- _Problem_
In the records below, take the line containing "Image resolution: width=1367" and reproduce it and every subsequent line exactly, adding nothing.

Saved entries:
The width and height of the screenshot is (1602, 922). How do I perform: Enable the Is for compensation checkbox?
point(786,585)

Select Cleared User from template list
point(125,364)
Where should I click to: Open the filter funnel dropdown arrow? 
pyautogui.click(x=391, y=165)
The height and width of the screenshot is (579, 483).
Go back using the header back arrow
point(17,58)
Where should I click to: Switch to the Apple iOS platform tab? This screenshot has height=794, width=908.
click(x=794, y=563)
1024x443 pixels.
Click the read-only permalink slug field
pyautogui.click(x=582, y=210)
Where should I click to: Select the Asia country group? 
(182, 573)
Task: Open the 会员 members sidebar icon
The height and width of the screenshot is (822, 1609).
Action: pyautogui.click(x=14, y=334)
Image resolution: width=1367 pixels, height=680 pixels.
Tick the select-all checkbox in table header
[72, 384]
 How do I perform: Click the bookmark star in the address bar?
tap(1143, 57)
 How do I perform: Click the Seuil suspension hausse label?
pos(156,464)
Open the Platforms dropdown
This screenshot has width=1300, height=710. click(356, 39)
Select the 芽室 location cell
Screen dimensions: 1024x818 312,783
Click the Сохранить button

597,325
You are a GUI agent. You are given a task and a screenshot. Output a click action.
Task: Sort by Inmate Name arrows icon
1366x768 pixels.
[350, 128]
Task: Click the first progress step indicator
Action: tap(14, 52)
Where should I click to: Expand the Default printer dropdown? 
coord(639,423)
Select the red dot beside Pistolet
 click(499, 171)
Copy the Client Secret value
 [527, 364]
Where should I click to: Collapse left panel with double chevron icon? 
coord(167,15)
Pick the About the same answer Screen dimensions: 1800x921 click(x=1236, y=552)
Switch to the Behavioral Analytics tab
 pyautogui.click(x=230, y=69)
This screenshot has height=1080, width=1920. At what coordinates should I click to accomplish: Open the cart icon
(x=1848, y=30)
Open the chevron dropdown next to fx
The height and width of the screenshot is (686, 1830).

- _Response to the task_
Image resolution: width=1367 pixels, height=680 pixels.
Tick the select-all checkbox in table header
[72, 384]
 How do I perform: Click the bookmark star in the address bar?
tap(1143, 57)
 How do I perform: Click the Seuil suspension hausse label?
pos(156,464)
Open the Platforms dropdown
This screenshot has width=1300, height=710. click(356, 39)
Select the 芽室 location cell
Screen dimensions: 1024x818 312,783
Click the Сохранить button

597,325
You are a GUI agent. You are given a task and a screenshot. Output a click action.
Task: Sort by Inmate Name arrows icon
1366x768 pixels.
[350, 128]
Task: Click the first progress step indicator
Action: tap(14, 52)
Where should I click to: Expand the Default printer dropdown? 
coord(639,423)
Select the red dot beside Pistolet
 click(499, 171)
Copy the Client Secret value
 [527, 364]
Where should I click to: Collapse left panel with double chevron icon? 
coord(167,15)
Pick the About the same answer Screen dimensions: 1800x921 click(x=1236, y=552)
Switch to the Behavioral Analytics tab
 pyautogui.click(x=230, y=69)
This screenshot has height=1080, width=1920. At what coordinates should I click to accomplish: Open the cart icon
(x=1848, y=30)
Open the chevron dropdown next to fx
The height and width of the screenshot is (686, 1830).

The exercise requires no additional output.